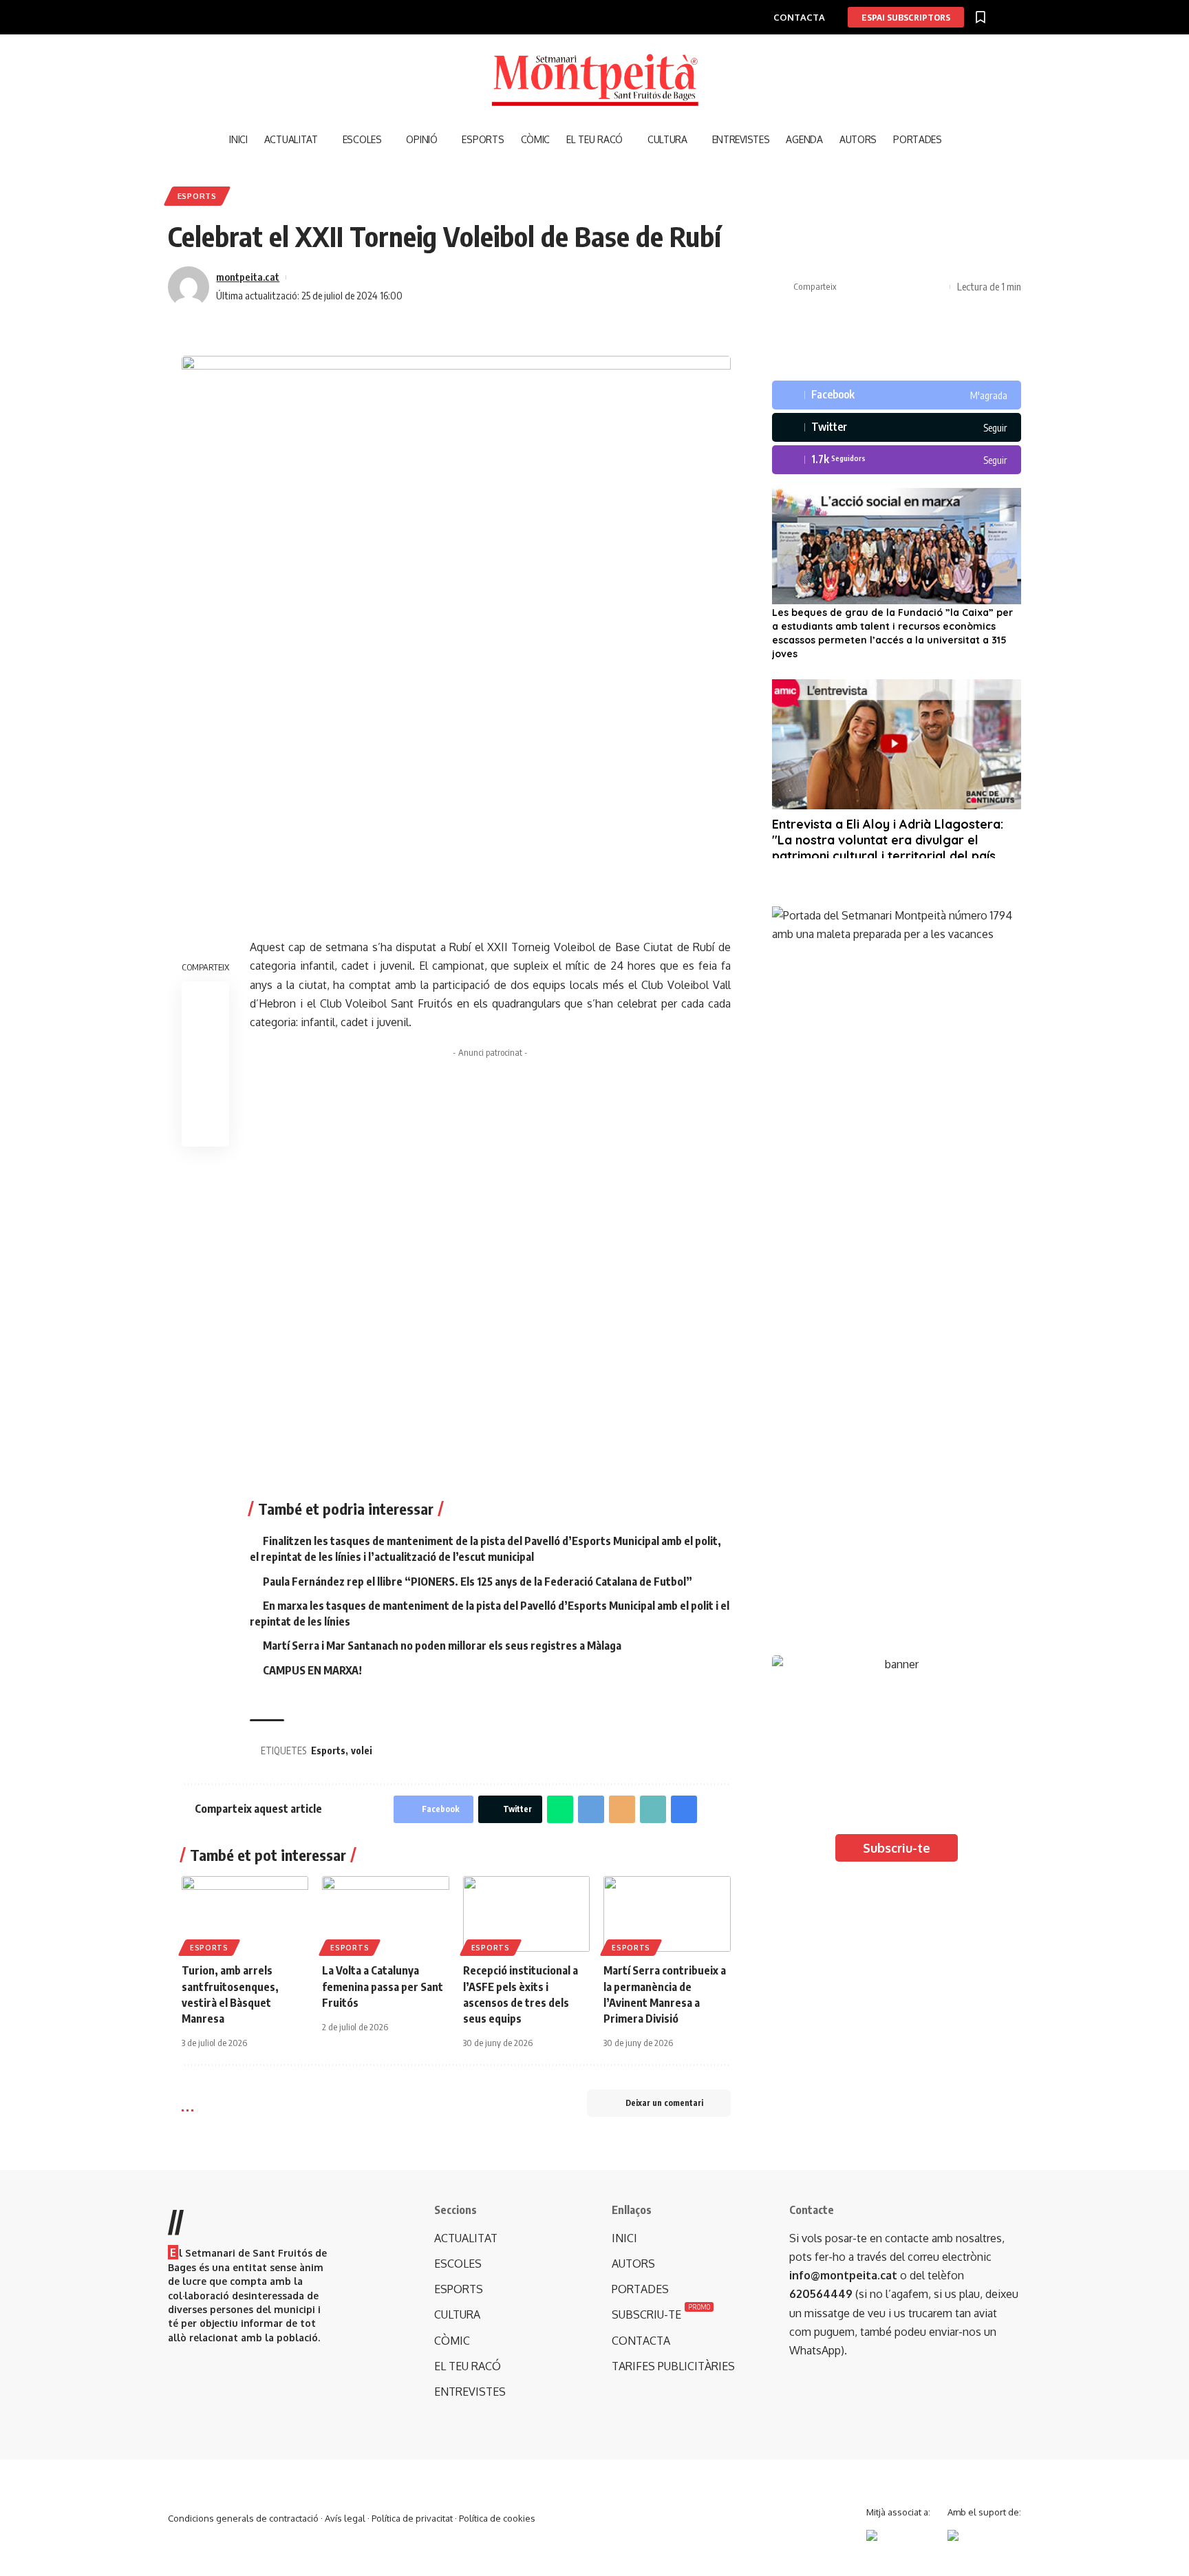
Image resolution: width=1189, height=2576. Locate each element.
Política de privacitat (412, 2518)
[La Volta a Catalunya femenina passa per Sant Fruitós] (385, 1914)
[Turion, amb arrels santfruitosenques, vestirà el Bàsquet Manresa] (245, 1914)
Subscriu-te (896, 1847)
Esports (197, 196)
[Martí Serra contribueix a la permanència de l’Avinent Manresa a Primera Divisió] (666, 1914)
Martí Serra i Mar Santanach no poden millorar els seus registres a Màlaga (442, 1645)
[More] (935, 287)
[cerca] (959, 139)
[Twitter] (896, 427)
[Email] (622, 1809)
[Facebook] (896, 395)
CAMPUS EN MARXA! (312, 1670)
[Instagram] (896, 459)
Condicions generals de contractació (243, 2518)
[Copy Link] (893, 287)
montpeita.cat (247, 276)
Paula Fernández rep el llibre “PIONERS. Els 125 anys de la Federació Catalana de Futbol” (477, 1581)
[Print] (914, 287)
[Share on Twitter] (871, 287)
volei (361, 1750)
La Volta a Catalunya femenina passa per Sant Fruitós (382, 1986)
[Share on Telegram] (591, 1809)
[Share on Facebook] (850, 287)
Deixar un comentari (664, 2103)
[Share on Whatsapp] (560, 1809)
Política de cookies (497, 2518)
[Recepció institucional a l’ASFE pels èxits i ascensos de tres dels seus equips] (526, 1914)
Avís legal (345, 2518)
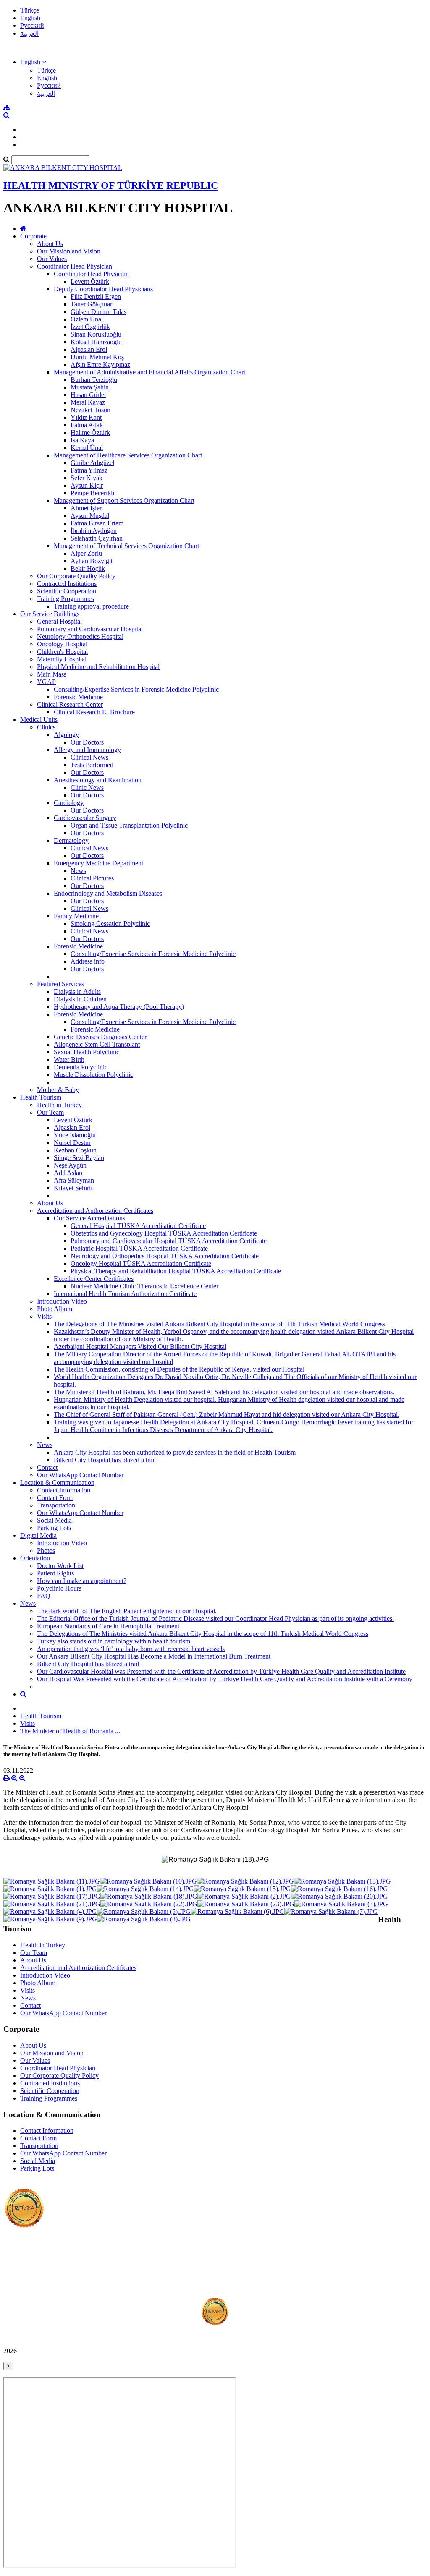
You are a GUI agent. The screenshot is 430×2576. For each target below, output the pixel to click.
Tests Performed (92, 764)
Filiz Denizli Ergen (96, 296)
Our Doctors (87, 742)
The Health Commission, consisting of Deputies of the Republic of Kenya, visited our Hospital (179, 1369)
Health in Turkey (59, 1104)
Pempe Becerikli (92, 492)
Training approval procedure (91, 606)
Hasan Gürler (88, 394)
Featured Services (60, 984)
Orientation (35, 1558)
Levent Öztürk (90, 281)
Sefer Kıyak (86, 477)
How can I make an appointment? (81, 1580)
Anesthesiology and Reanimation (98, 780)
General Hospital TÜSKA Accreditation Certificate (138, 1225)
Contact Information (63, 1490)
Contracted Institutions (67, 583)
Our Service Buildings (49, 613)
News (78, 870)
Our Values (52, 258)
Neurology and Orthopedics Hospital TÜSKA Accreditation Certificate (165, 1255)
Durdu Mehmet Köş (97, 357)
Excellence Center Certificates (94, 1278)
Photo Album (54, 1308)
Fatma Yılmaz (89, 470)
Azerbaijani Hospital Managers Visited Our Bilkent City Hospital (140, 1346)
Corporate (33, 236)
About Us (50, 243)
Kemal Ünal (87, 447)
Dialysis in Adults (77, 991)
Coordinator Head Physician (74, 266)
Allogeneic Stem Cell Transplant (97, 1044)
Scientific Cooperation (66, 591)
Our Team (50, 1112)
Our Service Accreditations (89, 1218)
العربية (29, 33)
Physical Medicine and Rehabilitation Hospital (98, 666)
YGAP (46, 681)
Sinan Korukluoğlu (96, 334)
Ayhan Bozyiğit (92, 560)
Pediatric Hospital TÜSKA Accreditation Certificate (139, 1248)
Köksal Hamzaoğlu (96, 341)
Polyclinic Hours (59, 1588)
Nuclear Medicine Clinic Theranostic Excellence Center (144, 1286)
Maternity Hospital (62, 659)
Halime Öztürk (90, 432)
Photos (46, 1550)
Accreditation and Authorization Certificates (95, 1210)
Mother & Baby (58, 1089)
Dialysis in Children (80, 999)
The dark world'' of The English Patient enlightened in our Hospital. (127, 1611)
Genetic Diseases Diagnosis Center (100, 1036)
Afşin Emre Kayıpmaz (100, 364)
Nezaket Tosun (90, 409)
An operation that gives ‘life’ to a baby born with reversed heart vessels (131, 1648)
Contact (47, 1467)
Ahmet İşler (86, 508)
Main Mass (51, 674)
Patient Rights (55, 1573)
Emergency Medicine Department (98, 863)
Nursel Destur (72, 1142)
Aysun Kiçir (87, 485)
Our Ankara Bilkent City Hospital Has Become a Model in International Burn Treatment (153, 1656)
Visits (44, 1316)
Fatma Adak (87, 424)
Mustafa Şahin (90, 387)
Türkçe (29, 10)
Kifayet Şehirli (73, 1187)
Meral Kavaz (88, 402)
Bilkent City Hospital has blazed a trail (105, 1459)
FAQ (43, 1595)
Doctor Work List (60, 1565)
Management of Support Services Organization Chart (124, 500)
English (30, 17)
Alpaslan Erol (89, 349)
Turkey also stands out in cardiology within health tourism (113, 1641)
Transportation (56, 1505)
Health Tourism (40, 1097)
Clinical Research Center (70, 704)
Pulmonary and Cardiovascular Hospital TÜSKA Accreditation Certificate (169, 1240)
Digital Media (38, 1535)
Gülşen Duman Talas (98, 311)
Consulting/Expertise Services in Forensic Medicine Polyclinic (136, 689)
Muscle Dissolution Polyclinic (93, 1074)
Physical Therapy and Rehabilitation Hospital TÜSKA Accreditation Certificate (176, 1271)
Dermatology (71, 840)
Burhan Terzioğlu (94, 379)
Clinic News (87, 787)
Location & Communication (57, 1482)
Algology (66, 734)
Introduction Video (62, 1301)
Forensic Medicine (78, 696)
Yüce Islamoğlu (75, 1135)
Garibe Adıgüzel (92, 462)
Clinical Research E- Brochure (94, 712)
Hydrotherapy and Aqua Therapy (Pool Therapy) (119, 1006)
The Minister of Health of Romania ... (70, 1731)
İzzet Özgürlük (90, 326)
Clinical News (89, 757)
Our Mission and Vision (68, 251)
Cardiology (69, 802)
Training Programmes (65, 598)
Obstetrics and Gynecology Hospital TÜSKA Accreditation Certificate (164, 1233)
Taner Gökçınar (91, 304)
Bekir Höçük (88, 568)
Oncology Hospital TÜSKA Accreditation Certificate (141, 1263)
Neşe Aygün (70, 1165)
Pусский (32, 25)
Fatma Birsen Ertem (97, 523)
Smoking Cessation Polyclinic (110, 923)
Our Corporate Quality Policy (76, 576)
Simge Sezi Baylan (79, 1157)
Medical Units (39, 719)
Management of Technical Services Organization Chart (126, 545)
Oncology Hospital (62, 644)
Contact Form (55, 1497)
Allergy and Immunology (87, 749)
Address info (88, 961)
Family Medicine (76, 916)
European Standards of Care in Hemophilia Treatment (108, 1626)
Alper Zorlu (86, 553)
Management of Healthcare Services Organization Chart (128, 455)
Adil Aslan (68, 1172)
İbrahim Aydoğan (94, 530)
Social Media (54, 1520)
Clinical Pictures (92, 878)
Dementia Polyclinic (81, 1067)
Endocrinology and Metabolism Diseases (108, 893)
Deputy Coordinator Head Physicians (103, 289)
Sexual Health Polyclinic (86, 1051)
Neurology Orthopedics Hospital (80, 636)
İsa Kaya (82, 440)
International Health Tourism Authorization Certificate (125, 1293)
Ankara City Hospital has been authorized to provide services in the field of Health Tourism (175, 1452)
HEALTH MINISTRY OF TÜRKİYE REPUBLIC (110, 185)
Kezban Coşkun (75, 1150)
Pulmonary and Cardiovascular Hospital (90, 628)
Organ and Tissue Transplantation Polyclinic (129, 825)
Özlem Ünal (87, 319)
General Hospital (59, 621)
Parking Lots (54, 1527)
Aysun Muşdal (90, 515)
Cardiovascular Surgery (85, 817)
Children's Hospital (62, 651)
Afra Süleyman (74, 1180)
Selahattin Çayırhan (97, 538)
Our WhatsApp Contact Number (80, 1475)
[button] (33, 61)
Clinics (46, 727)
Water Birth (69, 1059)
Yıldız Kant (86, 417)
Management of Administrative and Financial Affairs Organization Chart (149, 372)
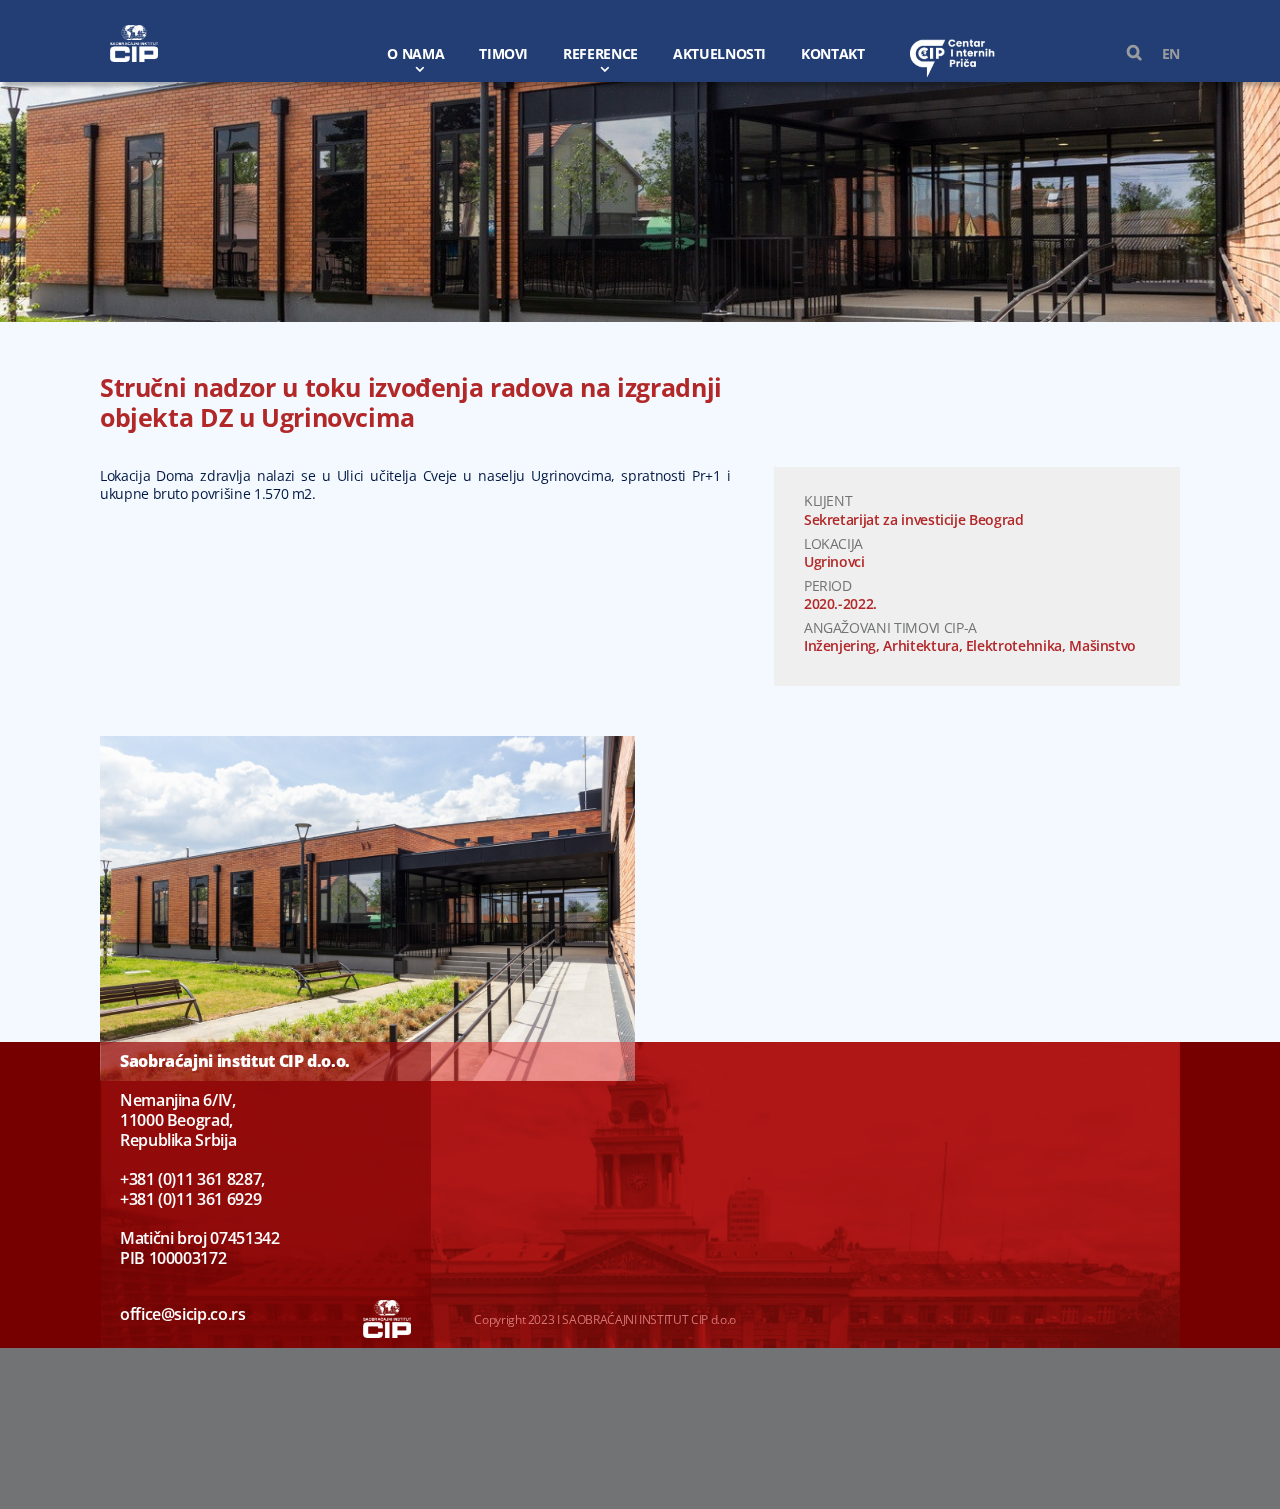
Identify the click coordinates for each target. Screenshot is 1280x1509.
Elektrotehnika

[ACTION ITEM] Your task is to copy each line from the material above that includes the word "Physical".

[TASK RESULT]
Physical Medicine and Rehabilitation Hospital (98, 666)
Physical Therapy and Rehabilitation Hospital TÜSKA Accreditation Certificate (176, 1271)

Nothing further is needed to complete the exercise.